WHAT TO PRODUCE →
Below this line are records; transcribe exactly the lines between the one holding "Open the Kingdoms" and the one holding "The image size is (699, 332).", inclusive, and omit the pictures.

*** Opening SOURCE MATERIAL ***

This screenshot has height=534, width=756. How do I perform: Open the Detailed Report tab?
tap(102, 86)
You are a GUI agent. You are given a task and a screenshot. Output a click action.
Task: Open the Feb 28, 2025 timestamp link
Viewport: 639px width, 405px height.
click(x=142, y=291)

*** Closing SOURCE MATERIAL ***
*** Opening SOURCE MATERIAL ***

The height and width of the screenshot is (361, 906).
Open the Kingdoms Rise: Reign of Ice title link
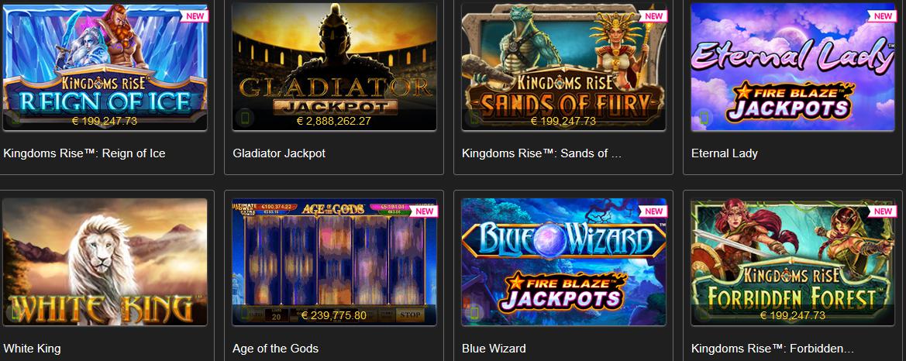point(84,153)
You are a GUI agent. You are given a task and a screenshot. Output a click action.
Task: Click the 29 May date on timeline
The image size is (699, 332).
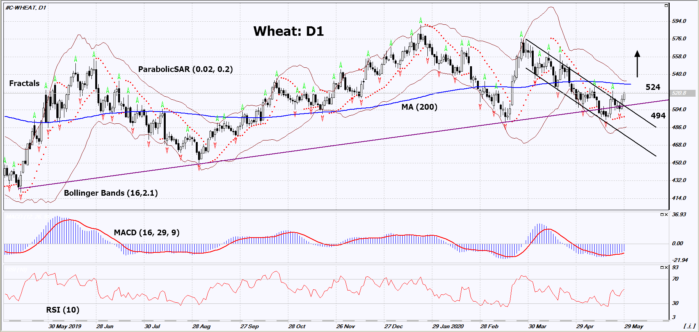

*** Closing SOURCE MATERIAL ***
*** Opening SOURCE MATERIAL ***

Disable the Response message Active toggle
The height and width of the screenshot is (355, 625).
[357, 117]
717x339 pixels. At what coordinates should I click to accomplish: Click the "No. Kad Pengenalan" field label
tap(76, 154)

*** Closing SOURCE MATERIAL ***

REPLY TO THE TASK →
Open the Kingdoms Rise: Reign of Ice title link
point(84,153)
You are a GUI agent. You are given a task and a screenshot. Output a click action.
Task: Click the 29 May date on timeline
The image size is (699, 332).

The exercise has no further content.